Wind Power, Jobs, Environment and Economy

On the environment, the president urged people to look to Spain to see how environmental regulations created jobs.

Neil Cavuto said, “We did look at Spain and for every climate change job gained, two others were lost.”


Obama’s Suicide Machine: Economy, Spending, Debt (Education, Climate, Health Care)


From Wind Watch

Two things may be said about current environmental policies across the developed world: they have never been so heavily subsidized, and they have never been so untethered from reality.   Case in point is President Obama’s “Green Jobs” policy.  The argument behind his proposals, including “cap and trade,” is that green policies will provide environmental benefits while also promoting economic growth and jobs.  A good test of whether this is plausible is to look at the ‘renewable energy’ component of his proposals, in particular, wind power. 

Wind power is a good test because it has already been extensively promoted in Europe and elsewhere, and indeed the President has appealed to Spain, Germany, and Japan as examples.  He isn’t alone.  Google ‘Spain’ & ‘wind power’ and you will get more articles praising Spain’s success than there are wind towers in those three nations combined.  But when you look at the articles, you will discover that what they mean by “success” is that Spain has a flippin’ lot of wind towers.  What you won’t get is evidence that Spain has achieved either economic or environmental benefits from all these turbines.  That is because there aren’t any. 

Consider this from the London Telegraph:

E.On [the German company building the towers] is coy about profit margins. The European operations are flirting with break-even cost, but the company’s huge 10-mile wind farms in the Texas outback have reached the magical level of €50 per megawatt hour (with US government subsidies), far below natural gas at the current market price.

To unpack that, E.On’s showcase windfarm produces power at a reasonable price with government subsides.  How much does the U.S. kick in?  E.On isn’t saying.  It’s always instructive to find out what the money doesn’t want to hear.  Well, we now have some idea about Spain, which produces about 40% of its power from wind.  From Fox News:

A new report out of Spain says if that country is any indication, Americans shouldn’t be depending on green jobs to help the U.S. economy.

Gabriel Calzada Alvarez, a professor [at King Juan Carlos University in Madrid], has released a study with startling claims about what’s happened in Spain and what he predicts will play out in America.  Calzada says for every green job that’s created with government funding, 2.2 regular jobs are lost and that only one in 10 green jobs wind up being permanent.

Here is the problem: when an industry is heavily subsidized, that means that resources are going to it that would otherwise be invested elsewhere.  The subsidized industry might be more productive than alternative investments, but if it were it would not need to be subsidized.  Of course, a subsidized industry might become productive after an initial government investment.  But you would look for that to happen pretty quickly, if the technology is really viable.  It ain’t happening in Spain. 

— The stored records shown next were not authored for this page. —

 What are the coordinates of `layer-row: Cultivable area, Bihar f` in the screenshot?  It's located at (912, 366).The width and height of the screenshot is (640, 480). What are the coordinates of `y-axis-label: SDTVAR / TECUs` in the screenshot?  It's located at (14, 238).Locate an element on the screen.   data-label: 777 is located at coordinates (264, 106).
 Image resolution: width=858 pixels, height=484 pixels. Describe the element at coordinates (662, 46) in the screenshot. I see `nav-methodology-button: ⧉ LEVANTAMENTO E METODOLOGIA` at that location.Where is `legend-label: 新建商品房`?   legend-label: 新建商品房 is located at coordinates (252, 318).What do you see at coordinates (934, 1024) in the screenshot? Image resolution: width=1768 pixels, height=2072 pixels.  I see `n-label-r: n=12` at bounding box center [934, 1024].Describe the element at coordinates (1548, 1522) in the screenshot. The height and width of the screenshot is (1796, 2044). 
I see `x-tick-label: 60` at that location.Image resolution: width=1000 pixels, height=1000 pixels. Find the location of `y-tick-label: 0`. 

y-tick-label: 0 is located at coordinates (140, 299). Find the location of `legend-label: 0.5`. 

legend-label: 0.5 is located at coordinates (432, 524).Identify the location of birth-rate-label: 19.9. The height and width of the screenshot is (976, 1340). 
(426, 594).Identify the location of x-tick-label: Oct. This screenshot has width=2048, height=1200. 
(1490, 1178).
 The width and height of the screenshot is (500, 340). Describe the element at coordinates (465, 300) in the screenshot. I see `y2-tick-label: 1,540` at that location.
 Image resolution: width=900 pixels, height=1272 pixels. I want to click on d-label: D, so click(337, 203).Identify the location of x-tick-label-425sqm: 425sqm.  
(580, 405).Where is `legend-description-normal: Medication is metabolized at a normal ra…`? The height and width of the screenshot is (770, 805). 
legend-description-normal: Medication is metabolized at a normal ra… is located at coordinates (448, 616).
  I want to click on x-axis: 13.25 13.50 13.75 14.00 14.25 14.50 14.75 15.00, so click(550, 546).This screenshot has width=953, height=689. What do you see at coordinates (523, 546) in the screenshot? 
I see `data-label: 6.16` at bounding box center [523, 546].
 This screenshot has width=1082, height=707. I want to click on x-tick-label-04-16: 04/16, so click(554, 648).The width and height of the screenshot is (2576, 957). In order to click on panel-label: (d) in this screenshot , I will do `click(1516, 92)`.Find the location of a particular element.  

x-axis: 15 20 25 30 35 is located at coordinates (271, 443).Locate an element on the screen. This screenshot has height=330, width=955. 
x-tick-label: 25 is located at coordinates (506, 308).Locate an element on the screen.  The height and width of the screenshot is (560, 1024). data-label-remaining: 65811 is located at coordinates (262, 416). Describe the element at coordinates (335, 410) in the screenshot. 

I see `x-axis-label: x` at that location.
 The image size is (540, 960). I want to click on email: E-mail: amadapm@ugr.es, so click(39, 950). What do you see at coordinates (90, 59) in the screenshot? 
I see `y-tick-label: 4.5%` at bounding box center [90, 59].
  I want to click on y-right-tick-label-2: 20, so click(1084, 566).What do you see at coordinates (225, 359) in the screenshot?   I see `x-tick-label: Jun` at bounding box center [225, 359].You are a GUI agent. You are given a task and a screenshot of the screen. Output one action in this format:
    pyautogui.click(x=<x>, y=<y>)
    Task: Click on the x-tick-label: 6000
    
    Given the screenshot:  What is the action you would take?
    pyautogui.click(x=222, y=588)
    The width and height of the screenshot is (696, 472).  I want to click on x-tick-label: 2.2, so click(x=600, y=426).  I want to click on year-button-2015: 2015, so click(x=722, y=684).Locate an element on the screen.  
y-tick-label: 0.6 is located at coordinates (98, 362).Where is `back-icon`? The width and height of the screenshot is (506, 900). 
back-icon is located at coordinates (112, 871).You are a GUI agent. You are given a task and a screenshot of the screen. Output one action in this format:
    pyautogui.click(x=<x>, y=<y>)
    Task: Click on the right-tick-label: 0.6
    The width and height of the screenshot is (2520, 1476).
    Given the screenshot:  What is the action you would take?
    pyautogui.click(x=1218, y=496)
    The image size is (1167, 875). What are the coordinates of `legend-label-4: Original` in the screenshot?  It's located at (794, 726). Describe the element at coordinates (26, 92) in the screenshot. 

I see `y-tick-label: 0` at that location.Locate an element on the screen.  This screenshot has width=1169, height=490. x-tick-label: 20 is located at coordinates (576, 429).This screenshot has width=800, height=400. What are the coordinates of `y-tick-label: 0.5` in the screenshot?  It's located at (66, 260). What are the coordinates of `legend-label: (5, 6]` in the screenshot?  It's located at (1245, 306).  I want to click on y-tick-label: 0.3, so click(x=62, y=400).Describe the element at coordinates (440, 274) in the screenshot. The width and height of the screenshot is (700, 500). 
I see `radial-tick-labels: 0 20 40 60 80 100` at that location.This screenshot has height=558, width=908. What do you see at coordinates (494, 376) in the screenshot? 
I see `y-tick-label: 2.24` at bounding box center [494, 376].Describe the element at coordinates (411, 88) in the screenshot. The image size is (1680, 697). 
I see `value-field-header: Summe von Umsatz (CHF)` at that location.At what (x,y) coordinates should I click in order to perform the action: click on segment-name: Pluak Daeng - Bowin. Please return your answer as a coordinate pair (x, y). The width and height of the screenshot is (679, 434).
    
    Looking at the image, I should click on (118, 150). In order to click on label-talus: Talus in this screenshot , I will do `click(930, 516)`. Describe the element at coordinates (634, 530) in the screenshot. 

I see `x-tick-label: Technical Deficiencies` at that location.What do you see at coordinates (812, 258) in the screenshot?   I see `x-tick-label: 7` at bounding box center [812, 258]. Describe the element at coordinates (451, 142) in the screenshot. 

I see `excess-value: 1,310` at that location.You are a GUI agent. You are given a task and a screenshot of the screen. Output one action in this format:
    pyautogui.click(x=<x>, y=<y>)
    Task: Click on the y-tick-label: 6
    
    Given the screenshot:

Likewise, the case of Denmark leads one to doubt the environmental benefits.  From the Financial Post:

Denmark, the world’s most wind-intensive nation, with more than 6,000 turbines generating 19% of its electricity, has yet to close a single fossil-fuel plant. It requires 50% more coal-generated electricity to cover wind power’s unpredictability, and pollution and carbon dioxide emissions have risen (by 36% in 2006 alone).

Flemming Nissen, the head of development at West Danish generating company ELSAM (one of Denmark’s largest energy utilities) tells us that “wind turbines do not reduce carbon dioxide emissions.” The German experience is no different. Der Spiegel reports that “Germany’s CO2 emissions haven’t been reduced by even a single gram,” and additional coal- and gas-fired plants have been constructed to ensure reliable delivery.

Indeed, recent academic research shows that wind power may actually increase greenhouse gas emissions in some cases, depending on the carbon-intensity of back-up generation required because of its intermittent character. On the negative side of the environmental ledger are adverse impacts of industrial wind turbines on birdlife and other forms of wildlife, farm animals, wetlands and viewsheds.